[begin Source extract]

Sharon McKeeman Blog » Blog

Masthead header

So recently I began meeting with Nate from The Image is Found for mentoring sessions every month or so. It’s an awesome experience and I’m learning SO much. This time he challenged me to start shooting wide angle. It’s a bit ridiculous that I haven’t done this yet and wasn’t even thinking about starting. What’s even sillier is how much panic and uncertainty I felt at the thought of shooting wide and closing down my aperture. Where I live is amazing and frustrating and our home and so not me – all at the same time… Let the edges and corners show? Clear out the pretty blur? How could I still show the loveliness I try to focus on in my life amidst all the crazy mess and circumstances beyond my control? This is my first attempt, just shooting in our backyard where I often do while the kids eat, inspect our garden and collect caterpillars. At first when I looked at these images in Lightroom I didn’t know what to do with them, they all seemed so stark and awkward but then I dived into editing with vsco, the process took over and I connected with our story in deeper ways. Here are just a few bits of all that happens in a few short minutes, eating breakfast . . .

Noticed that I was still taking his picture and decided he preferred not to have any paparazzi around while dining

And then he laughed at his clever joke

I’ve been making banana and zucchini bread every day and they don’t seem to mind

David often ponders the deep things of life – I love this about him

I asked him why he looked so sad. He said “Mom I’m not sad, this is just my sad happy face”

He’s not supposed to be on chairs cause he falls off them like it’s cool, but he wants to do everything the big boys do

Yeah that’s an owl guarding our tomato plants

He brought home a seed from school and grew this bean plant

zucchini

My Mom made him these snakeskin pattern pj pants and even she agrees they are hideous but he thinks they are fantastic

On the other side of that fence is a road, on the other side of the road is a wall, on the other side of the wall is a very loud train that the baby man is obsessed with. As soon as he hears it he jumps up and starts furiously signing and screaming “train” When we are out in town he gets to see it roar by and then he REALLY freaks out. Can’t wait to take him on it for his Bday!

[end Source extract]

Exercise tasks -
**a.** In the blog post, who challenged the writer to start shooting wide angle?
**b.** Do these statements agree with the blog post? Answer yes or no for each, quoting the words from the post that decide it. (i) The writer has been making banana and zucchini bread every day. (ii) The writer's mother thinks the snakeskin pattern pajama pants look fantastic. (iii) The baby is obsessed with the train on the other side of the wall.
**c.** Copy the blog post from "He brought home" to "for his Bday!", switching "snakeskin" to "dinosaur".

[begin Given entries]

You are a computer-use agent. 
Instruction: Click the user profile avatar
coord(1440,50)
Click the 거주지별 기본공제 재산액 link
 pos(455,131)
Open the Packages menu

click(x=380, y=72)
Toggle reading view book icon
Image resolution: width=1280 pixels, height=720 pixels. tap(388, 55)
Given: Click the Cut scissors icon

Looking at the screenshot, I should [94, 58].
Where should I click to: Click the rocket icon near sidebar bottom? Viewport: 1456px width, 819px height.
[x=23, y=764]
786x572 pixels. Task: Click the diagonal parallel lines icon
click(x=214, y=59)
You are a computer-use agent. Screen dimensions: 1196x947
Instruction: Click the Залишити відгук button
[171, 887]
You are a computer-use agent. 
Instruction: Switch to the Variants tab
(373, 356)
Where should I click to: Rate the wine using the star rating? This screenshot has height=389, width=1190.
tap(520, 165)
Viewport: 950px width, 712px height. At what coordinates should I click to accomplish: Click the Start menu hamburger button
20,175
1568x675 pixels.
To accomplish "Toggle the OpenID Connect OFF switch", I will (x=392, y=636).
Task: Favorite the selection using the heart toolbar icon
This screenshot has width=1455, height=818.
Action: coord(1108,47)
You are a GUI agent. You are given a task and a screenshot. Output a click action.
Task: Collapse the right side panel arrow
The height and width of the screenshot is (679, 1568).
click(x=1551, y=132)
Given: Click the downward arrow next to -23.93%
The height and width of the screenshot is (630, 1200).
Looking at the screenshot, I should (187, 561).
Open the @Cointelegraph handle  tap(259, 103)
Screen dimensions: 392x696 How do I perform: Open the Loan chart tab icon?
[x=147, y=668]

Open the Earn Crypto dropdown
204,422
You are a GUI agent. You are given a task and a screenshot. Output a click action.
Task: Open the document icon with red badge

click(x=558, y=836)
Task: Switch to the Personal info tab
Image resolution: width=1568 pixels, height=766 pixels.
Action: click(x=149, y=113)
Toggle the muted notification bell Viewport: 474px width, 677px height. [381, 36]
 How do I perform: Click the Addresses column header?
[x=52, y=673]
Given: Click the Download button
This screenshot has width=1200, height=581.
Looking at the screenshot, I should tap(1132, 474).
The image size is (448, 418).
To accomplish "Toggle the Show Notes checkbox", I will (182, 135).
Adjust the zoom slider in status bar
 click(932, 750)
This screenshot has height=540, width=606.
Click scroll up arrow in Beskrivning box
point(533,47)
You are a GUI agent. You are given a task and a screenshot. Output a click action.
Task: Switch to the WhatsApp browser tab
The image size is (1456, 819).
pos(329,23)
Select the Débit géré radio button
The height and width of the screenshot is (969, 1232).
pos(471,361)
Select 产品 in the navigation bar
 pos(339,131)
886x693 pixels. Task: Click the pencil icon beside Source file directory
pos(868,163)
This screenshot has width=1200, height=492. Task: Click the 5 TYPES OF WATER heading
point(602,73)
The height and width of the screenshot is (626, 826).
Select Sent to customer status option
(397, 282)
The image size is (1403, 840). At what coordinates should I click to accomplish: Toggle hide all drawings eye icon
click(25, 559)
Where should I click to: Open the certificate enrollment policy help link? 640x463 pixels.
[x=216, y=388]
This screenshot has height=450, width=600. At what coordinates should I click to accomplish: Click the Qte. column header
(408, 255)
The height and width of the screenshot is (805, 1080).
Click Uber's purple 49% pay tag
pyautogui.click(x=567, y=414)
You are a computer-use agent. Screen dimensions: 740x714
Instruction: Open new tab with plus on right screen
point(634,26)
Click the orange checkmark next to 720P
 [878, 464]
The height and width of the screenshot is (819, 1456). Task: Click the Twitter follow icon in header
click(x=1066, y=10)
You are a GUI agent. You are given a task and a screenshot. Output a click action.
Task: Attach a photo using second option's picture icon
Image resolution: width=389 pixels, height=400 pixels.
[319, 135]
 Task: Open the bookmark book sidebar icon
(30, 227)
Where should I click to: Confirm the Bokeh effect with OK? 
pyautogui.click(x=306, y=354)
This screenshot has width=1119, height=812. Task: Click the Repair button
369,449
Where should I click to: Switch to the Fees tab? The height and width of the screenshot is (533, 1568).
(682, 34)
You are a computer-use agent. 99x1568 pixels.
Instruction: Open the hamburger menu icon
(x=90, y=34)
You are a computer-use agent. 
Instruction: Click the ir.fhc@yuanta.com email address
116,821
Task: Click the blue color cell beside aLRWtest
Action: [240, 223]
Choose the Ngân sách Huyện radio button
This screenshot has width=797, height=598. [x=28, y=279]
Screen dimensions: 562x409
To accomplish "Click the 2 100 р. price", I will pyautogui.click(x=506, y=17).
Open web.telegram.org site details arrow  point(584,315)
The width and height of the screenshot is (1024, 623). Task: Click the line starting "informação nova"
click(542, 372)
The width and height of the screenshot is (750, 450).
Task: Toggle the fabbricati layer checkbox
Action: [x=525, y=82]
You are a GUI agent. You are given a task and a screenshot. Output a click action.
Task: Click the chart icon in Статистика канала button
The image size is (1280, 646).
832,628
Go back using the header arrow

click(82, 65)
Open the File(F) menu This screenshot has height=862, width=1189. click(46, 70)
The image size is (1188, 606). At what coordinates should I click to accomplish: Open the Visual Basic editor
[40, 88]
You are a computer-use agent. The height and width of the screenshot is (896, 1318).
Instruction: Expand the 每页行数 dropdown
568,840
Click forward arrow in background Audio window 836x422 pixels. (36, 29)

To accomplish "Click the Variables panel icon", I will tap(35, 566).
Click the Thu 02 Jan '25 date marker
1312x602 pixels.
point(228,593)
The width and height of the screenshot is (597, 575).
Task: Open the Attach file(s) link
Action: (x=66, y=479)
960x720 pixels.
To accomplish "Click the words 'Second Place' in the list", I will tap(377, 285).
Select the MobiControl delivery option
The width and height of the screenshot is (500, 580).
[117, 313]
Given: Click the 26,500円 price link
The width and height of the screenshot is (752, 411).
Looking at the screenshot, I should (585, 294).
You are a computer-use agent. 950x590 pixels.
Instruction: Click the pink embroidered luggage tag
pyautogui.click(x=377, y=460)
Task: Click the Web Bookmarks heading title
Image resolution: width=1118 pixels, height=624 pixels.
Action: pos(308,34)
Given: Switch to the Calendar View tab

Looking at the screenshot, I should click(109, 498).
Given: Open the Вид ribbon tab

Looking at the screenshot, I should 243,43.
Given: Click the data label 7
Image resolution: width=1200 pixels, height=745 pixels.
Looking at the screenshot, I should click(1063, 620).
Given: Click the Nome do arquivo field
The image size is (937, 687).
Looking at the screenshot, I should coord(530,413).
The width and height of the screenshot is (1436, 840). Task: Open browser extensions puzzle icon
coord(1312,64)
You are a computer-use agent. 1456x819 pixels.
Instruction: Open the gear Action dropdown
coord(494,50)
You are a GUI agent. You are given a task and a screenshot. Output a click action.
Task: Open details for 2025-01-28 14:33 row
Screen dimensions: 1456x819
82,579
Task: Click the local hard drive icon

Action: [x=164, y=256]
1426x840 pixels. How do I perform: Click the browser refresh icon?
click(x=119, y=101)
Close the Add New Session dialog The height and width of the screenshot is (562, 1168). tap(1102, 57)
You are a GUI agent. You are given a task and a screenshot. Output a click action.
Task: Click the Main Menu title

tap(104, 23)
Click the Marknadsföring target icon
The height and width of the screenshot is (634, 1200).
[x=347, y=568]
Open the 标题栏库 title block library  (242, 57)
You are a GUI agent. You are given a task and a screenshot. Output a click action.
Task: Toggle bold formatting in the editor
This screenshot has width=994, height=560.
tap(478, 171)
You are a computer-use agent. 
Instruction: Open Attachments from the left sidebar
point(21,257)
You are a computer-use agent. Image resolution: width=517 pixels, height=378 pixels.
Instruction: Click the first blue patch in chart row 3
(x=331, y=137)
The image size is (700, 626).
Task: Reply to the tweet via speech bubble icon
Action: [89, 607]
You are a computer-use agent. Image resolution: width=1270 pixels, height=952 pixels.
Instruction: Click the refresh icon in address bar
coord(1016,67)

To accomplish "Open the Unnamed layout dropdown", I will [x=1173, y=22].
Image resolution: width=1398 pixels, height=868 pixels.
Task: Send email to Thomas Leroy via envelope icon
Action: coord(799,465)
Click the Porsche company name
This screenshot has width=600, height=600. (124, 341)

[end Given entries]

Worked solutions -
**a.** Nate from The Image is Found.

**b.**
(i) Yes: "I’ve been making banana and zucchini bread every day"
(ii) No: "even she agrees they are hideous but he thinks they are fantastic"
(iii) Yes: "on the other side of the wall is a very loud train that the baby man is obsessed with"

**c.**
He brought home a seed from school and grew this bean plant

zucchini

My Mom made him these dinosaur pattern pj pants and even she agrees they are hideous but he thinks they are fantastic

On the other side of that fence is a road, on the other side of the road is a wall, on the other side of the wall is a very loud train that the baby man is obsessed with. As soon as he hears it he jumps up and starts furiously signing and screaming “train” When we are out in town he gets to see it roar by and then he REALLY freaks out. Can’t wait to take him on it for his Bday!